**Task statement:** Each record below is to be retyped exactly, with its pictures omitted.

:: Dataset entries ::

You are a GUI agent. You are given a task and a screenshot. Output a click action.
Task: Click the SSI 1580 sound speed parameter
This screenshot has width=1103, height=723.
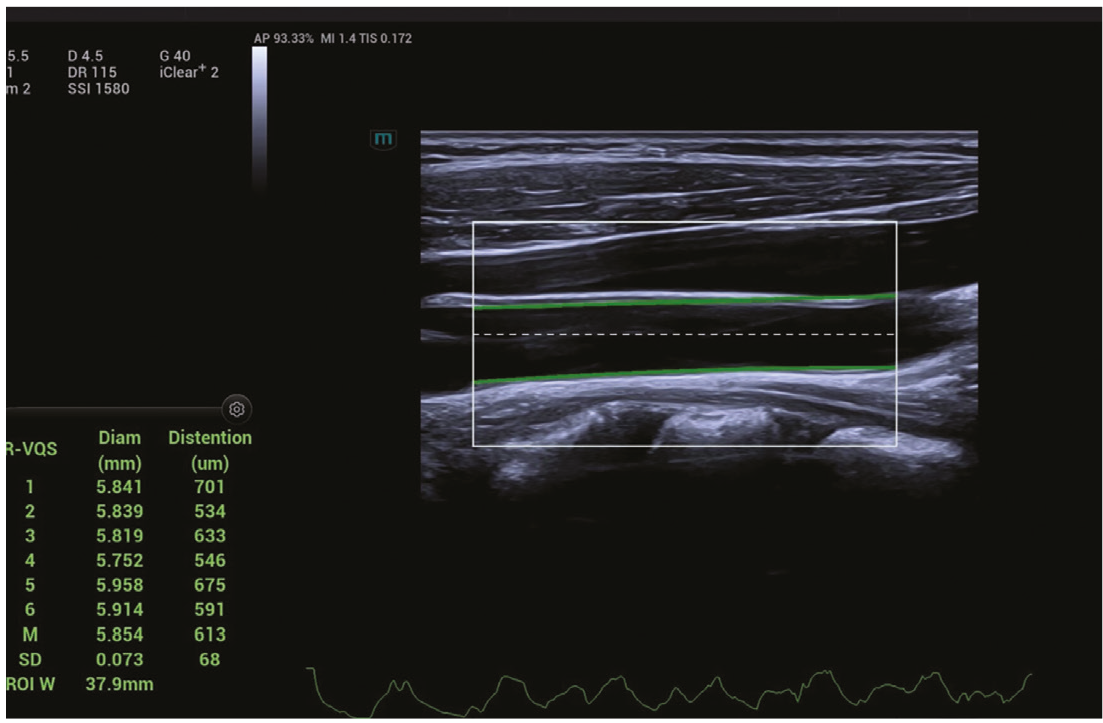tap(98, 89)
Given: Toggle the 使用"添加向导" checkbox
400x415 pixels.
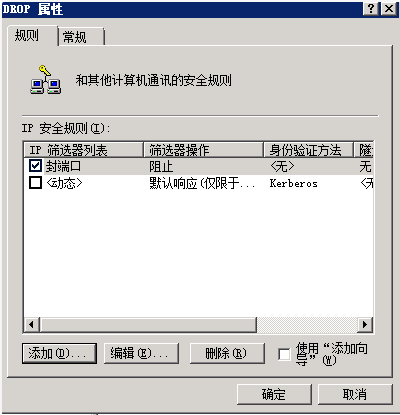Looking at the screenshot, I should (284, 354).
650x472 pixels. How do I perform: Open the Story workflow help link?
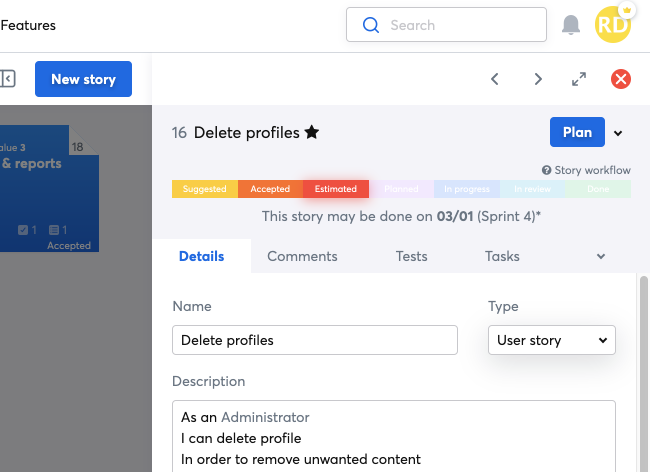(x=586, y=170)
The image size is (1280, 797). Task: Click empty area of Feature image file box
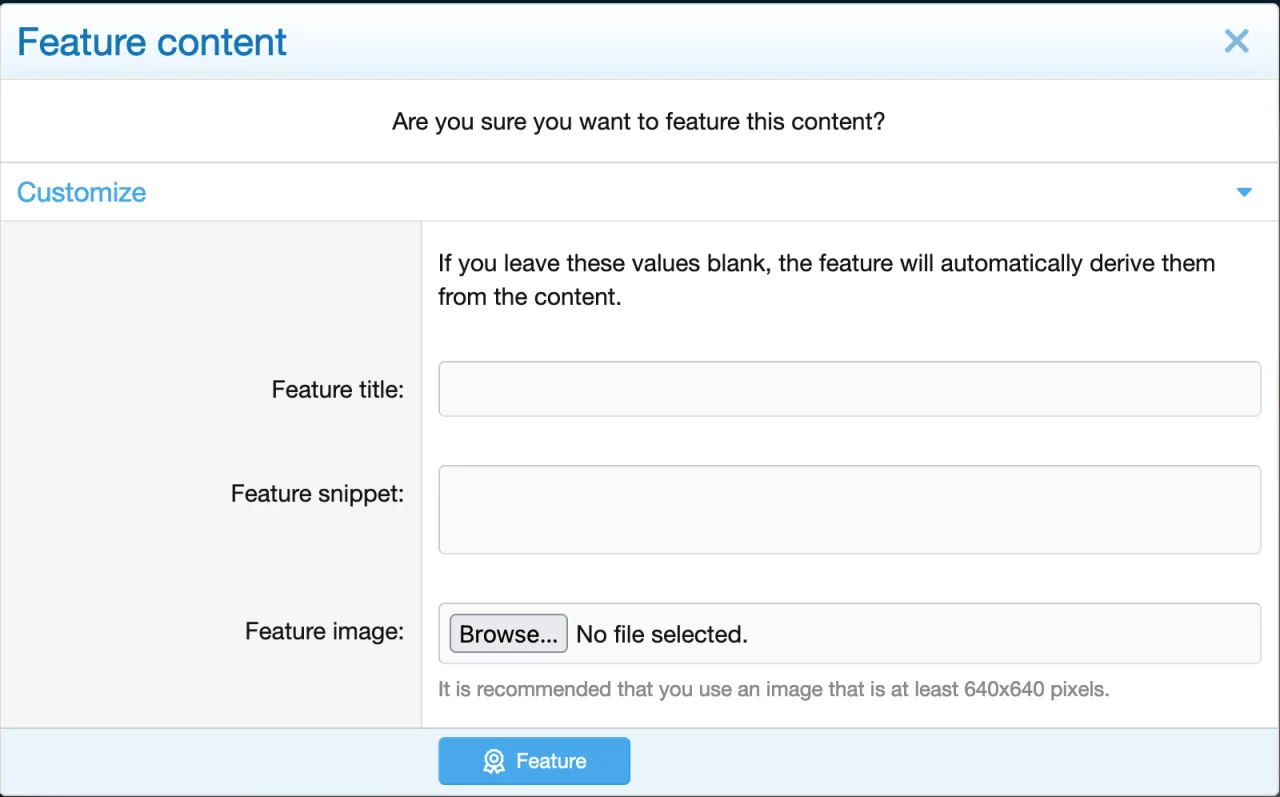pyautogui.click(x=1000, y=633)
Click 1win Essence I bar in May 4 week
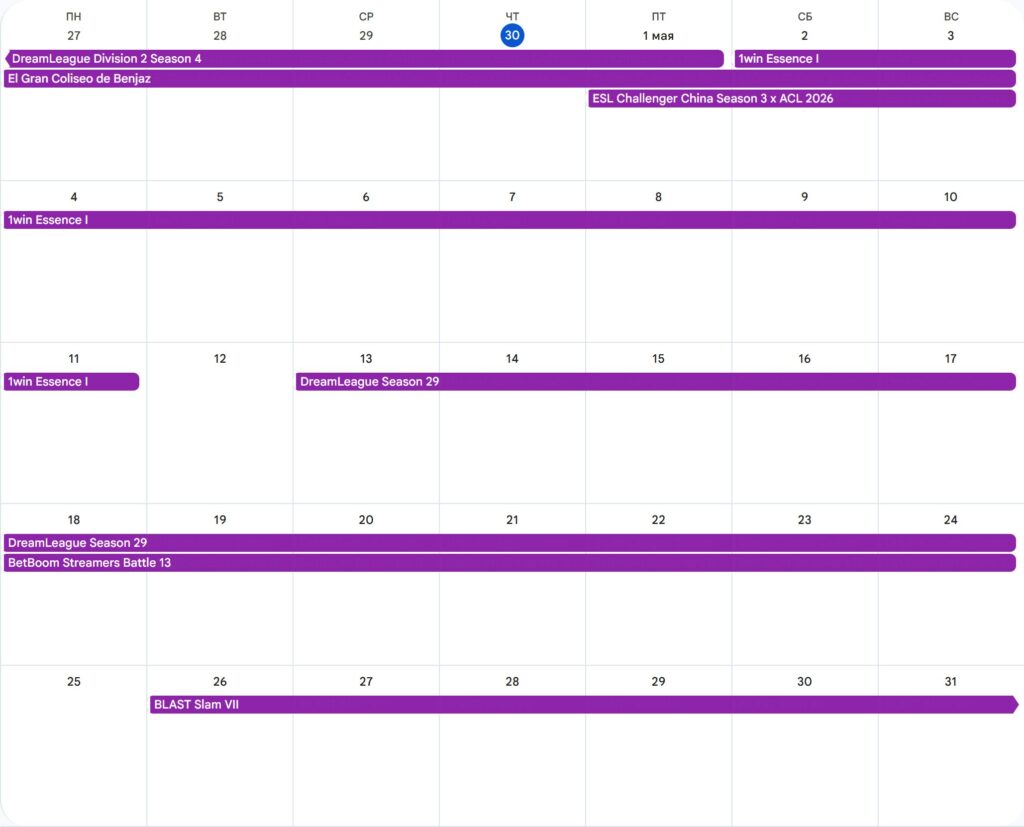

:::

**Solution for this task:**
You are a GUI agent. You are given a task and a screenshot. Output a click action.
Task: Click the SSI 1580 sound speed parameter
This screenshot has width=1103, height=723.
tap(98, 89)
Given: Toggle the 使用"添加向导" checkbox
400x415 pixels.
Looking at the screenshot, I should (284, 354).
650x472 pixels. How do I perform: Open the Story workflow help link?
(x=586, y=170)
The image size is (1280, 797). Task: Click empty area of Feature image file box
pyautogui.click(x=1000, y=633)
Click 1win Essence I bar in May 4 week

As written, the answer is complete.